Flaubert wanted to leave only his works to posterity, faithful to his principle of impersonality. After his death, however, his niece Caroline began publishing his correspondence. A number of letters were destroyed, by Flaubert, by his niece, or by certain recipients. The publisher Louis Conard published the Correspondance in Flaubert’s Complete Works from 1909. Unpublished works were later added. Currently electronic publishing (by Yvan Leclerc and Danielle Girard) provides access to nearly 4,500 letters from Flaubert and over 2,400 letters addressed to it. These letters can be consulted by date, by correspondent, by place of writing and conservation, and by theme (according to four main axes: man, personality, writer and his work.

From 1829 to the year of his death, Flaubert maintained numerous correspondence exchanges with 272 recipients: his family, his friends, Louis Bouilhet, Maxime Du Camp, including famous authors: George Sand, Maupassant, les Goncourt, Tourgueniev... and women, who hold an important place in her life: Louise Colet, Princess Mathilde, Marie-Sophie Leroyer de Chantepie... For this often reclusive man, who is determined to sculpt his sentences, correspondence is a moment of freedom. He talks about his work, his projects, his daily worries and his loves. He usually uses a very free tone, even familiar.

The Correspondence of Flaubert is a major work of our literature. It illuminates his time; he addresses all subjects, topicality, religion, politics, manners, without hesitation to shock. He also shows all the complexity (bourgeois, he criticizes the bourgeoisie). “A document on his time, rich in personal and often profound judgments, […] the Correspondence of Flaubert is above all a “royal way” to penetrate his personality and understand his work” (Jean Bruneau).

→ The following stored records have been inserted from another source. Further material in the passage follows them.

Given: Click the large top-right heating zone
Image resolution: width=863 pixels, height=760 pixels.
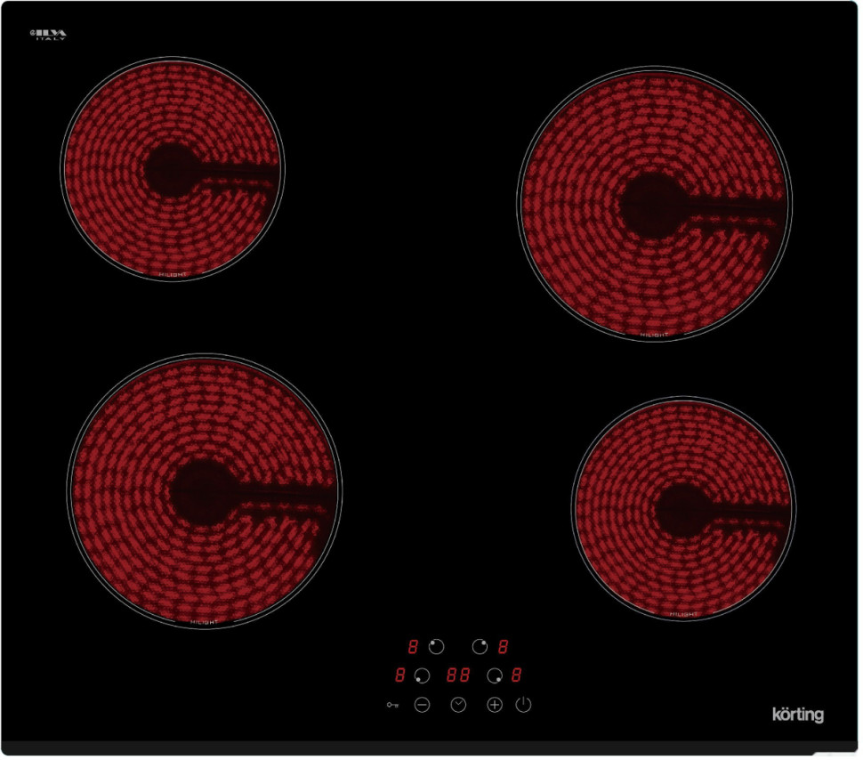Looking at the screenshot, I should [x=653, y=205].
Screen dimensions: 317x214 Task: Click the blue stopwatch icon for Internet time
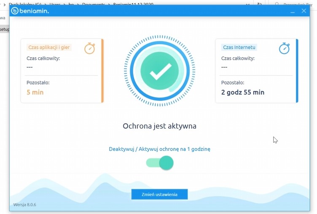point(284,48)
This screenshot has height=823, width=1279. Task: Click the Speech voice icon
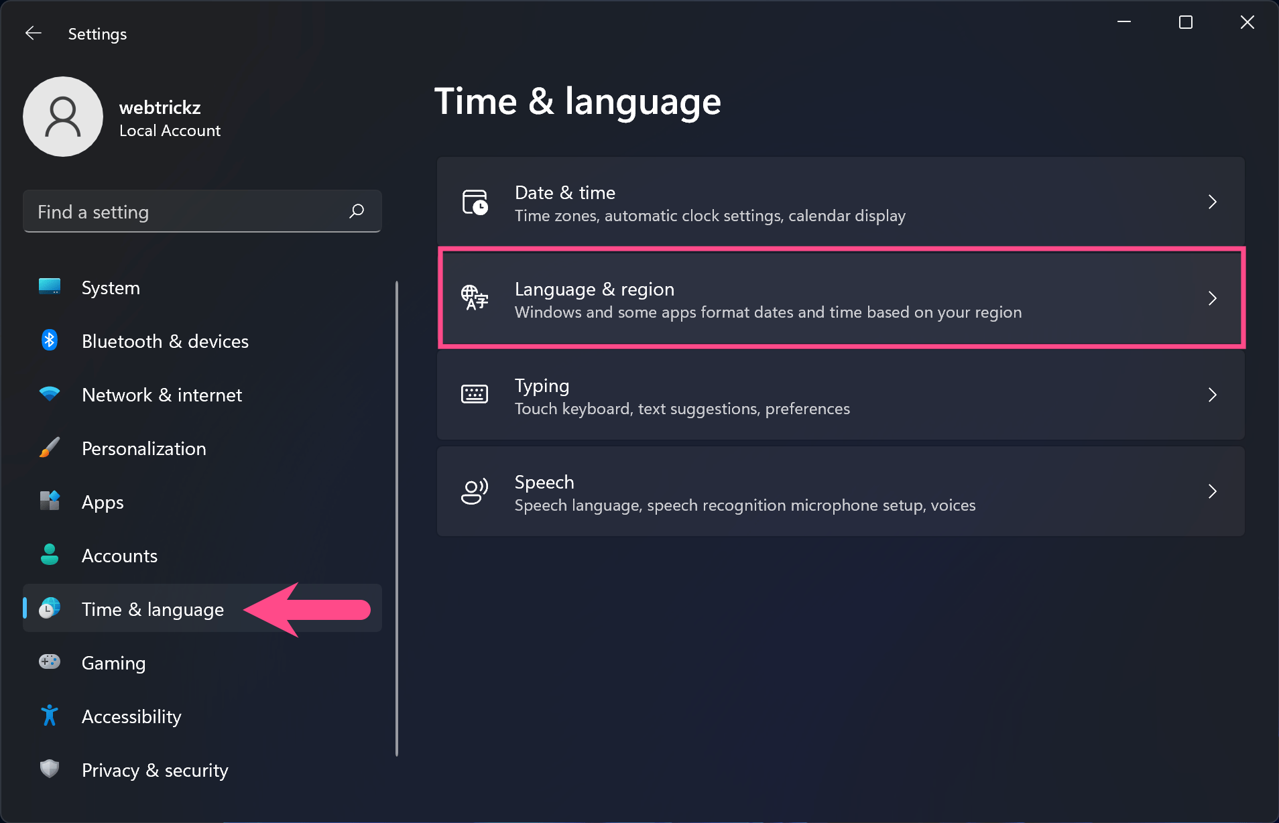pos(475,491)
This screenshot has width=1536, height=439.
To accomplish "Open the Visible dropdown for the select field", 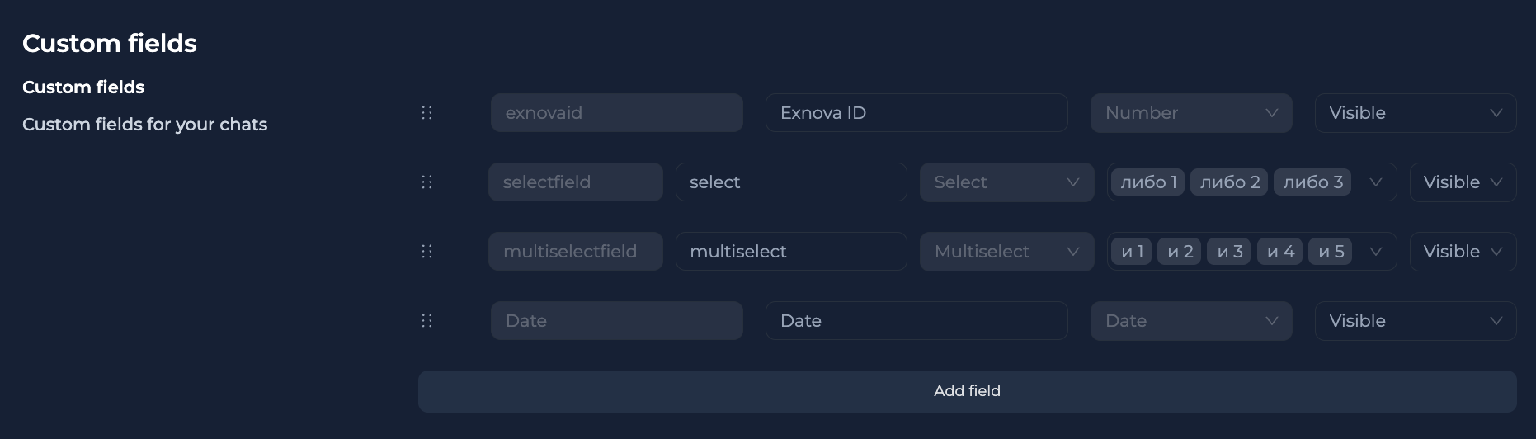I will [1463, 182].
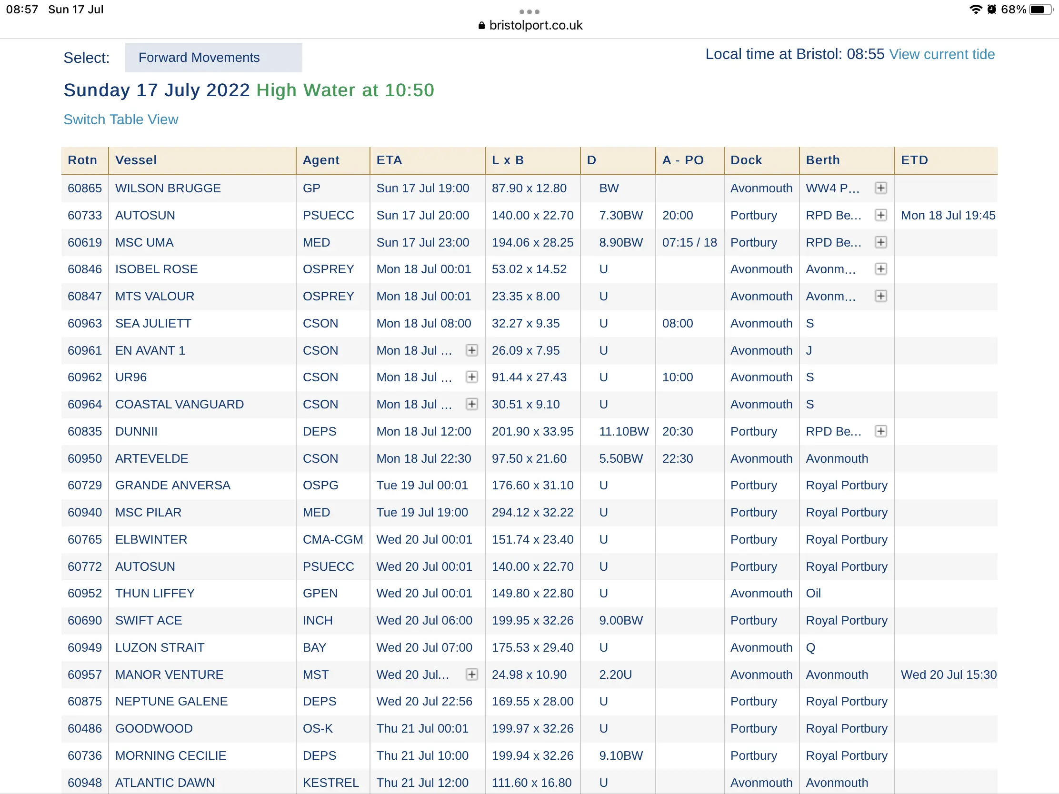Expand berth details for WILSON BRUGGE
The width and height of the screenshot is (1059, 794).
pos(880,188)
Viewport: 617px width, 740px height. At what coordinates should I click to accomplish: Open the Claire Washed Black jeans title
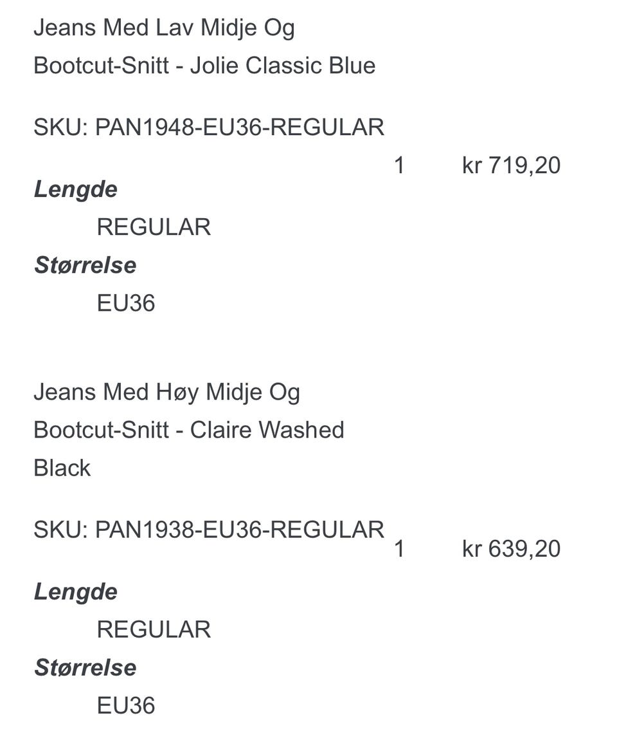coord(189,430)
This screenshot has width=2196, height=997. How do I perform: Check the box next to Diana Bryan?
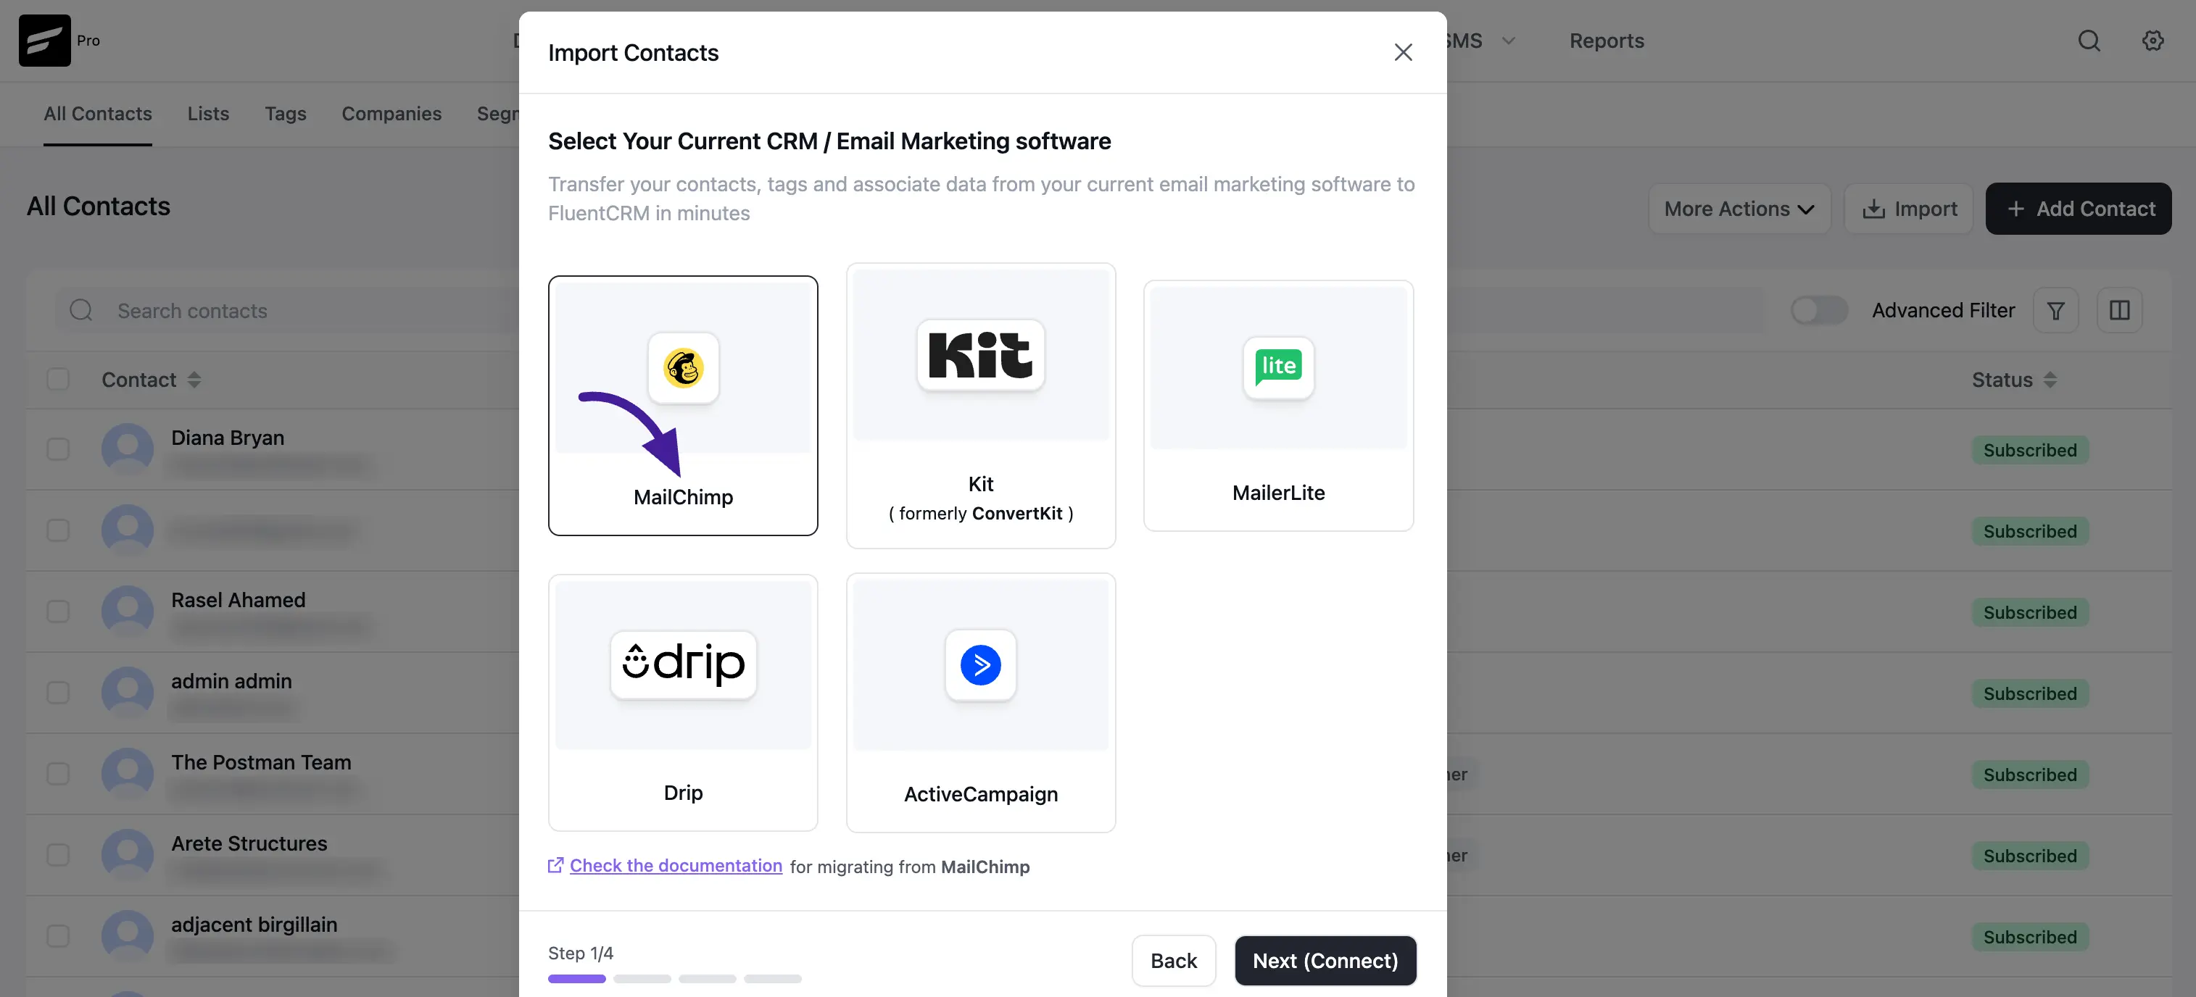(58, 449)
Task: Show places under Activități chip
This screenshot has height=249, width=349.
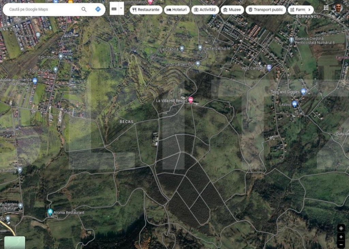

The Correspondence reveals the man: Dear Master, I have received the package of books. 'They are now stored before me. I thank you for this gift. We admired and loved you, so you want us to adore you! Where are you now? I am alone, my fire is burning, the rain is constantly falling, I work like a man, I think of you and I embrace you” (letter to George Sand of 12 September 1866).
In another letter to George Sand dated January 1, 1869, he wrote, "Could I make a book in which I would give myself all?" The Correspondence seems to realize this wish.